SM: Do you think the government should be providing condoms to those incarcerated in prisons as a measure to fight the spread of HIV and other STIs?
 
GALZ: It’s an interesting area that has been explored by prison services, currently there is a research I think that is being done by the National Aids Council (NAC) to try and find out what are the needs of the people that are in the prisons. So we do know from the stories that have come out over the years. I don’t know if there is any research done in Zimbabwe, but in other countries there has, where same sex practices do take place in prisons because of the confinement of the place. These are the kind of situational sexual practices that do take place. The interesting thing is that people even though they are locked up for long some still have to come back into society. If they do get infected by HIV half of the people don’t get back into same sex practices they go back to their ‘wives and girlfriends’ hence the need for people to start having this dialogue and see what measures can be put in place in terms of infections that happen in such confined places as they impact on the broader community outside the prison.
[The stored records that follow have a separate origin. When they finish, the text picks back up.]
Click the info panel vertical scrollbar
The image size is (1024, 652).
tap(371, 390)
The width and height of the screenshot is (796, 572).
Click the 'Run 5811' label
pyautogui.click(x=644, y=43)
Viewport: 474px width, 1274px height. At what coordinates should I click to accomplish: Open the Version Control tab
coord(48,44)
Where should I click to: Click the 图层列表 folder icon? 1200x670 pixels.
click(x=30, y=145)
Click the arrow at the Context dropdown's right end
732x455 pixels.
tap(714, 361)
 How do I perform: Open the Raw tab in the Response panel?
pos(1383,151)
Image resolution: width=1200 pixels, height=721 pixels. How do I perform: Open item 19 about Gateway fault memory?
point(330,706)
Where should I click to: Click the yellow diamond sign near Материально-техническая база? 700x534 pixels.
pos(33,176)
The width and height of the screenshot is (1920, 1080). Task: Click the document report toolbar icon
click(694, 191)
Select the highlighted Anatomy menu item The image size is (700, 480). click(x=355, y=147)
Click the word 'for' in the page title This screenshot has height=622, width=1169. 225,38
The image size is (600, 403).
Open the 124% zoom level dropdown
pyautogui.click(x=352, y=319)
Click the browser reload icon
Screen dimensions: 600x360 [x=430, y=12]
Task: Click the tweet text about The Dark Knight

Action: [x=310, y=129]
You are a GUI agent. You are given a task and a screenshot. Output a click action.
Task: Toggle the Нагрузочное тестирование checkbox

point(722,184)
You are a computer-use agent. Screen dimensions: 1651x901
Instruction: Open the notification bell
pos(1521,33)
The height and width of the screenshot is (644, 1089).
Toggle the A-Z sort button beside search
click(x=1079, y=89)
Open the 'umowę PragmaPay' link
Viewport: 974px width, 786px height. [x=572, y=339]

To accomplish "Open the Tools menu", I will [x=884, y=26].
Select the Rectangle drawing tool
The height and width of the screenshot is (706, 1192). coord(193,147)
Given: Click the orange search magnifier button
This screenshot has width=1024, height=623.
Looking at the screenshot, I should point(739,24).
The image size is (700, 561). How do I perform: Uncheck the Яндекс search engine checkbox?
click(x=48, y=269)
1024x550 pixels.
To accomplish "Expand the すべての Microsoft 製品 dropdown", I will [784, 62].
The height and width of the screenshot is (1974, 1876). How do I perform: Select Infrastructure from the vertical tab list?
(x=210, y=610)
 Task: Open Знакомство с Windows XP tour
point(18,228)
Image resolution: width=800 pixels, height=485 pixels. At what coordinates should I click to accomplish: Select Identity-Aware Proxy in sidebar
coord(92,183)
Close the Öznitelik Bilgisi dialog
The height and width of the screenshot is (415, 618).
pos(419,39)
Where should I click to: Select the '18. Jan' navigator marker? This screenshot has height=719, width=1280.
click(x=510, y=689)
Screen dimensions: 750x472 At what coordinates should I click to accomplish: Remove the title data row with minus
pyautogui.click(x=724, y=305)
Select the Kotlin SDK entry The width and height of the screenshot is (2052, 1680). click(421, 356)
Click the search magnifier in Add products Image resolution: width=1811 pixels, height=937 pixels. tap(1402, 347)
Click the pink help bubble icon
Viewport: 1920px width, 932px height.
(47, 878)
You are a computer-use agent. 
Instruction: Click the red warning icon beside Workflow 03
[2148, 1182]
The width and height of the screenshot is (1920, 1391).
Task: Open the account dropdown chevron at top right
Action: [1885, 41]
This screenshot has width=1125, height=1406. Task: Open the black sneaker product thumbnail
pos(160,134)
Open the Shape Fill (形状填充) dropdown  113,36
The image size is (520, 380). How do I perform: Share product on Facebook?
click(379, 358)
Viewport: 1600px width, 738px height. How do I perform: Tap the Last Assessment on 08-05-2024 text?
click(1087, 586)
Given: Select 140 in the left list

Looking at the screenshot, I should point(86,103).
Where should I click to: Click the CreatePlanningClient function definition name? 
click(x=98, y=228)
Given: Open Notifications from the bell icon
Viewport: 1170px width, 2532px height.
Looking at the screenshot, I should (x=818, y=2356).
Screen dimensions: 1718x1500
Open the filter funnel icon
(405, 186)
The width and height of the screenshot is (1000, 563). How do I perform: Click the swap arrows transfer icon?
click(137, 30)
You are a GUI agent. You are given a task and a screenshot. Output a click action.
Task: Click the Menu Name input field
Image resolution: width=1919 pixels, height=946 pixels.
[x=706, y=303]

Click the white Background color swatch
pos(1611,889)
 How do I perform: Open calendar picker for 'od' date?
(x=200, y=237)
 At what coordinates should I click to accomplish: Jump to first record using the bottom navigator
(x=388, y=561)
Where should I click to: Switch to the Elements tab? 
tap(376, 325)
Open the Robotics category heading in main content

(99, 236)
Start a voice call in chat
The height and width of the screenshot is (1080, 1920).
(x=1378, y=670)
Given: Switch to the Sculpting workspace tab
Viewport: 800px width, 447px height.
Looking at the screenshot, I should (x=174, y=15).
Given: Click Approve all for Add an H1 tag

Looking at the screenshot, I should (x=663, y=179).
As an organisation we advocate for making sure that our prisons have facilities that are adequate and enable individuals to have sexual health.

Most Zimbabweans are not aware of the risks when engaging in same sex practices because we have been prevented from putting out information on the risk of engaging in same sex practices especially for men. So you will find in a situation like a prison setting where people do not have information when you are misinformed or not informed at all there is a misconception that you are safe. So then people engage in same sex practices without understanding or knowing what risks they may then face. Condoms is one way of doing things then there is also another step of how we have sex education in schools I think its also an important and critical to have this kinds of talks within other spaces.So advocating for condoms in prisons is not to say men should have sexual acts but to allow for safe sexual relations and the right to health.
 
SM: So the question was is the Zimbabwean society ready to accept homosexuality, as traditionalists, heterosexuals and Christians.

 
GALZ: In the event that we have a society that has a majority that says No and this something that I worry about does then that mean you discriminate people based on a majority knowing that you have a vulnerable community.
 
SM: No in my own perception I don’t think I can discriminate anyone based on their sexuality.
 
SM: After your participation in the constitution making process what are your prospects of having your views being considered maybe in the final stages the drafting and finally the constitutional itself?

 
GALZ: I am not privy to the process of how then our views are going to be translated on the drafting of the constitution. But I know we took part. Whether my view is going to be accepted or not, it’s up to the drafters and those sifting the information and analysing that data. We managed to lobby our constituency to say here is an opportunity to speak about your issues demand your rights.
 
SM: The president of Zimbabwe has been on record in each and every fora discouraging homosexuality in Zimbabwe. What is your comment as the leader of the association.
 
GALZ: He is entitled to his own opinion. What i feel is wrong, is to say the law should discriminate against a minority group.